__Given request__. Count how many lines in the items below contain the word "Select" (case-sensitive), and reply with that number alone.

__Raw data__.
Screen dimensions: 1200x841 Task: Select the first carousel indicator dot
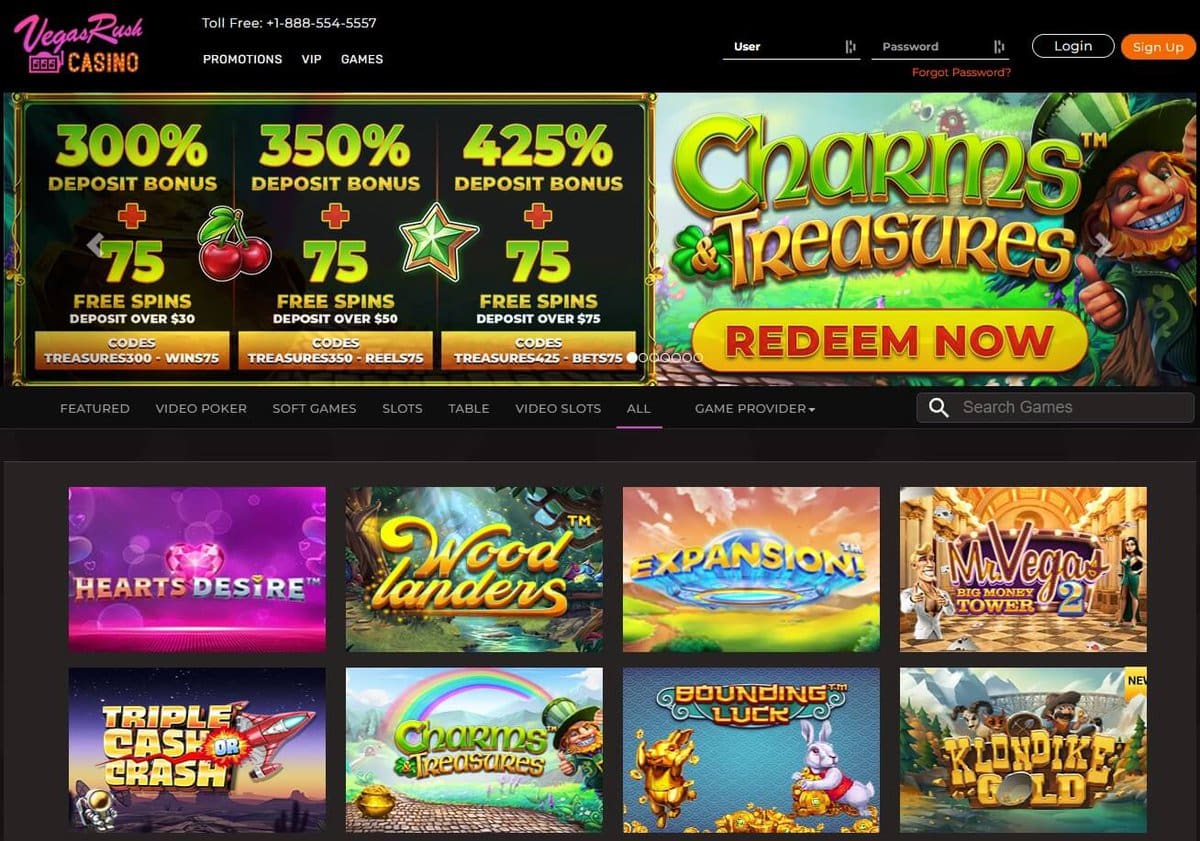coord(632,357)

* * *

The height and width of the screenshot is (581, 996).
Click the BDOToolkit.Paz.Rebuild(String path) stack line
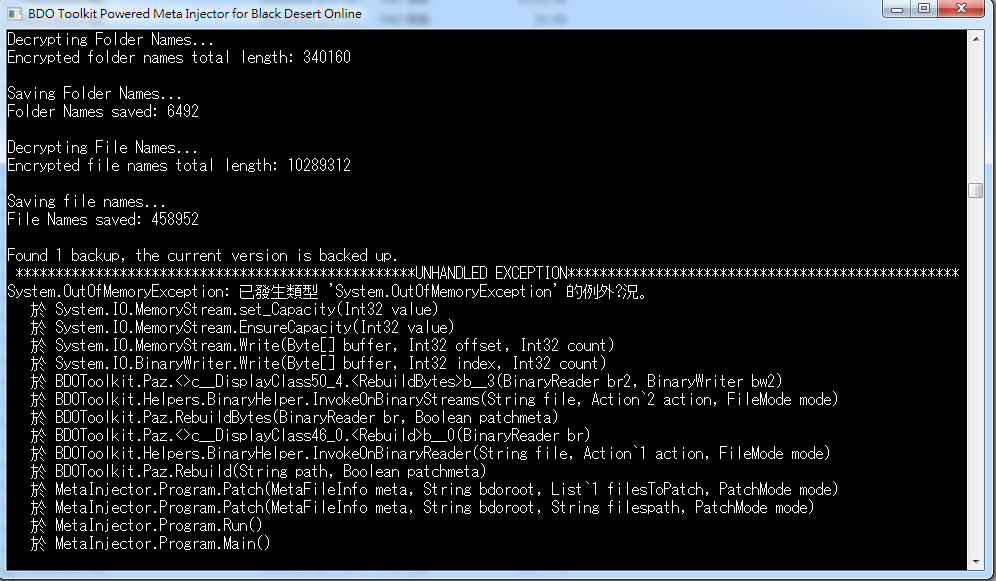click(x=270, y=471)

__Full solution__. 1